Before the spread of COVID-19 hitting North Texas, Patton was making about $2-4,000 a month doing local sets in the Dallas-Fort Worth area.
As soon as Patton saw Hear Fort Worth post about the creative industry relief fund on social media, she applied as fast as she could.
“This was my full-time job and a lot of people’s and we were successful, you know,” Patton said. “It started as a hobby but it turned into my full-time work. I quit what I was doing before, which was also events, but DJing was solid, solid work and now it’s just gone.”
The loss of work from the COVID-19 crisis has led to many artists transitioning online, hoping to find an audience and work.
Danni and Kris have been performing “digital jams” live on Wednesday’s through Facebook, reaching an audience of nearly 3,000 people. DJ Soft Cherry has done two sets on live too. While they haven’t received many donations, the support from the community has been uplifting.
“The coolest part is we’re getting to communicate with our audience, which is one of the things we’ve been missing,” Williams said.
All applications will be considered and will be distributed on a first-come, first-serve basis, according to the United Way of Tarrant County’s website.
Donations and applications for the fund can be found at the United Way for Tarrant County’s website.

[What is required] Update the stretch of the relief fund article from "Before the spread" through "audience and work.", putting "side project" in place of "hobby". The material that comes next is separate from the article.

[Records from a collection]
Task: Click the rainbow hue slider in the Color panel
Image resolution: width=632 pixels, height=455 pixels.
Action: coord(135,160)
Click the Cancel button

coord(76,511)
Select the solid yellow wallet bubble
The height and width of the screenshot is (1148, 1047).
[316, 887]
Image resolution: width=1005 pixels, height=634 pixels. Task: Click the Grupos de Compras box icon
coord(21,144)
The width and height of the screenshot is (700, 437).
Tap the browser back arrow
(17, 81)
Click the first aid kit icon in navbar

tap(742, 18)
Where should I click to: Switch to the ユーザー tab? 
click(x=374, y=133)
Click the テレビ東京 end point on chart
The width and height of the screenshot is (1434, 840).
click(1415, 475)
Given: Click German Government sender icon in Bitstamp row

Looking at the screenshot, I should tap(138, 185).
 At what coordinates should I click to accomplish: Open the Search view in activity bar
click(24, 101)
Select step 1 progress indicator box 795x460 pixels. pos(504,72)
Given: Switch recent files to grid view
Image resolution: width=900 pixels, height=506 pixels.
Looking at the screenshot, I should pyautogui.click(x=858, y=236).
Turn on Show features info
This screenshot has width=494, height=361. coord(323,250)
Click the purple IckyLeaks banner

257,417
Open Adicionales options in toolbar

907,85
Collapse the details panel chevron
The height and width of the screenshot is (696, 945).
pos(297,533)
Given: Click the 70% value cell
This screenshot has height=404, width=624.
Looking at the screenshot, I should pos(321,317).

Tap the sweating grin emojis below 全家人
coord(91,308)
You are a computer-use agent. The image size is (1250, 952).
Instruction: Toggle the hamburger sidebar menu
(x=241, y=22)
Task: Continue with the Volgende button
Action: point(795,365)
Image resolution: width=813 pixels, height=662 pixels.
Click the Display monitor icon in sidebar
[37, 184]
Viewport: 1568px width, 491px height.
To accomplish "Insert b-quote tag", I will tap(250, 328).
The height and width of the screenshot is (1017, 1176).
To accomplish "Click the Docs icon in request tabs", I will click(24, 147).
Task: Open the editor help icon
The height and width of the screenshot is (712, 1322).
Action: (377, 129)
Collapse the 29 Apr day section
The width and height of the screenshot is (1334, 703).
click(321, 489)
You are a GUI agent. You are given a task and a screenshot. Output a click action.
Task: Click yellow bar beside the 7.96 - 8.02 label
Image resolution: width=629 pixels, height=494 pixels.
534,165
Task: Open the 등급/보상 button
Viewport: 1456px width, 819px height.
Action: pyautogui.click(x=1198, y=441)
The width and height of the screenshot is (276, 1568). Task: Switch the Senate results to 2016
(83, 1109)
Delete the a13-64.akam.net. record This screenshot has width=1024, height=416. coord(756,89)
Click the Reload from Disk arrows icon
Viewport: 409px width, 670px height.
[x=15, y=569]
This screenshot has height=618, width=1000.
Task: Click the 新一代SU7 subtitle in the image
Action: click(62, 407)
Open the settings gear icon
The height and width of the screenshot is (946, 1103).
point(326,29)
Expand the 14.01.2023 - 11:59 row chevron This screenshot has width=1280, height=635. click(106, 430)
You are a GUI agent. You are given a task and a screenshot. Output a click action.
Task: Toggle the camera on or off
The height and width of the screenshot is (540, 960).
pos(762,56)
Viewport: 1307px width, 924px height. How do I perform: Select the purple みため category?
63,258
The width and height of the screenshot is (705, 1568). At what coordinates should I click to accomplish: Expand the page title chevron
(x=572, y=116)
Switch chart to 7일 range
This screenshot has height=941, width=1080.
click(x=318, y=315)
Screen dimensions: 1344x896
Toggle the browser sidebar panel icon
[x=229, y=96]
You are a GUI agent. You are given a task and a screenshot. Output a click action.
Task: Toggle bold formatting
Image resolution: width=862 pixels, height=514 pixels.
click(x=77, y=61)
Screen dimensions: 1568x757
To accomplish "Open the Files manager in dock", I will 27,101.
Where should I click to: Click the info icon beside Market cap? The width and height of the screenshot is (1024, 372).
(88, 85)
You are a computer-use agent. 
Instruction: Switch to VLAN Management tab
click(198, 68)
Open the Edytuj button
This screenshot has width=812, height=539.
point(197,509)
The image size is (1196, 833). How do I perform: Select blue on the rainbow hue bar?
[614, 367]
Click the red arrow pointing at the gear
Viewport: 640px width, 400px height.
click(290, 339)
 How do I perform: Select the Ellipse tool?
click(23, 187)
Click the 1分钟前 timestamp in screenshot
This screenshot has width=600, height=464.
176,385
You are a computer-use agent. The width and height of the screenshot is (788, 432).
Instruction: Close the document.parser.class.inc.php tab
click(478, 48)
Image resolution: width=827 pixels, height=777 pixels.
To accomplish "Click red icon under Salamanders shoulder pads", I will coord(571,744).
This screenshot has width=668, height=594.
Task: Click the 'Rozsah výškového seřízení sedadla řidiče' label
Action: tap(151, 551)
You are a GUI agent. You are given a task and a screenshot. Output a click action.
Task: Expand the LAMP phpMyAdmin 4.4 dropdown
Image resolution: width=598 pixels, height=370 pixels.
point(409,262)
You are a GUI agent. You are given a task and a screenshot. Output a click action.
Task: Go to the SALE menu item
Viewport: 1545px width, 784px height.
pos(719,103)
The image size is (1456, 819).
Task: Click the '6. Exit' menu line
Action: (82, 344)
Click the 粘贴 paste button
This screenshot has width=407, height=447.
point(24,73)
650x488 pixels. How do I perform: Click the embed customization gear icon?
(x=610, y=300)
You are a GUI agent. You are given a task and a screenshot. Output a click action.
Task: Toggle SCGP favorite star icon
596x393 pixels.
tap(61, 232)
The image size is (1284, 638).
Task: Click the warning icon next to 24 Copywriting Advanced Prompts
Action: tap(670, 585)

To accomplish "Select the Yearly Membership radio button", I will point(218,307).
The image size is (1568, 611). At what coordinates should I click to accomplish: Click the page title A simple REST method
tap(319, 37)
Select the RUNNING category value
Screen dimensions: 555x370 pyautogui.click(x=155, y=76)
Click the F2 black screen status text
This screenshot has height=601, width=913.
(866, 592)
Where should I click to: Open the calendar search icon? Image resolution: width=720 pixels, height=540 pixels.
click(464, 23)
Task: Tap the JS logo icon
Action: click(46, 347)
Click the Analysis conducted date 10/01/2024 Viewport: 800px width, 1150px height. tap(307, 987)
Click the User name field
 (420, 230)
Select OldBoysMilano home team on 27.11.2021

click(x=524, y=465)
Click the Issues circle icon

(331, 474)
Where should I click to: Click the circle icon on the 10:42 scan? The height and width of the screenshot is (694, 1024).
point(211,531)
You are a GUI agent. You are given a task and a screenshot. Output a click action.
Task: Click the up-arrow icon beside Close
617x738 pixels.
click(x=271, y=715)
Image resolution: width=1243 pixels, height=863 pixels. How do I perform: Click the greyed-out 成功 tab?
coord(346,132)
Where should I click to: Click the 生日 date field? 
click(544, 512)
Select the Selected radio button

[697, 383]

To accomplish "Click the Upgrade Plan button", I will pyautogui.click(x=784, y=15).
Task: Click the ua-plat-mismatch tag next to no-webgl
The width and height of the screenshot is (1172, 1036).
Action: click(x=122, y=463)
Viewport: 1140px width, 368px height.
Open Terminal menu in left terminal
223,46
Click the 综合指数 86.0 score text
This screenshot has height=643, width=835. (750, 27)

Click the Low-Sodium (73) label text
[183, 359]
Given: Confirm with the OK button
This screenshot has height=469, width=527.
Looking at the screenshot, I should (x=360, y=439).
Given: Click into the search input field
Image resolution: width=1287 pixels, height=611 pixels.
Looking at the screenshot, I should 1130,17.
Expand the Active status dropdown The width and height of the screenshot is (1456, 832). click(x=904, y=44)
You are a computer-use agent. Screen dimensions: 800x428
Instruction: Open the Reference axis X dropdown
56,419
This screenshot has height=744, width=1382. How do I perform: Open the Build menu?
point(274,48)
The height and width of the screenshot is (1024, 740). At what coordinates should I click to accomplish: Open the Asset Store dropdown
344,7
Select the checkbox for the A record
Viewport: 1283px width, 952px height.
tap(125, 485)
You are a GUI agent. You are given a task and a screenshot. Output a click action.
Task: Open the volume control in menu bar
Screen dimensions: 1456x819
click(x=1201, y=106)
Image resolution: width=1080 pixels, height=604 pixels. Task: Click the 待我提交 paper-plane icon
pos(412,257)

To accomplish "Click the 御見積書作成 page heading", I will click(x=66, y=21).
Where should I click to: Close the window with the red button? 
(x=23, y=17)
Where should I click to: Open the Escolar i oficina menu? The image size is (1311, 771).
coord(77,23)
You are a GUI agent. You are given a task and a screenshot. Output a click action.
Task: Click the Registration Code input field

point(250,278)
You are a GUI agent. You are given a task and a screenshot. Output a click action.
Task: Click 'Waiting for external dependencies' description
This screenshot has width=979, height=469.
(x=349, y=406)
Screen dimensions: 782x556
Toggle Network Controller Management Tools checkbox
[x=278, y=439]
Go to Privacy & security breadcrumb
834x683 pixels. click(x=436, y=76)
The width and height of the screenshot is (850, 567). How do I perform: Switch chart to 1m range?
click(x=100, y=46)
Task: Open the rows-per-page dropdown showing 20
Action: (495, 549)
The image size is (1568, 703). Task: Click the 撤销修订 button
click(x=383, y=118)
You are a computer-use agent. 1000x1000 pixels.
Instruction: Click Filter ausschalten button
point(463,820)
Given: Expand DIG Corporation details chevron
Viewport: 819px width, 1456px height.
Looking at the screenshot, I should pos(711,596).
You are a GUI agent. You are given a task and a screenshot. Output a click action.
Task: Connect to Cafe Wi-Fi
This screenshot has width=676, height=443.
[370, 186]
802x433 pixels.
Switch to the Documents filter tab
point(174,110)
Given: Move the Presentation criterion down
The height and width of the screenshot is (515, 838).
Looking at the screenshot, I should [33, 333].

[Response to this task]
Before the spread of COVID-19 hitting North Texas, Patton was making about $2-4,000 a month doing local sets in the Dallas-Fort Worth area.
As soon as Patton saw Hear Fort Worth post about the creative industry relief fund on social media, she applied as fast as she could.
“This was my full-time job and a lot of people’s and we were successful, you know,” Patton said. “It started as a side project but it turned into my full-time work. I quit what I was doing before, which was also events, but DJing was solid, solid work and now it’s just gone.”
The loss of work from the COVID-19 crisis has led to many artists transitioning online, hoping to find an audience and work.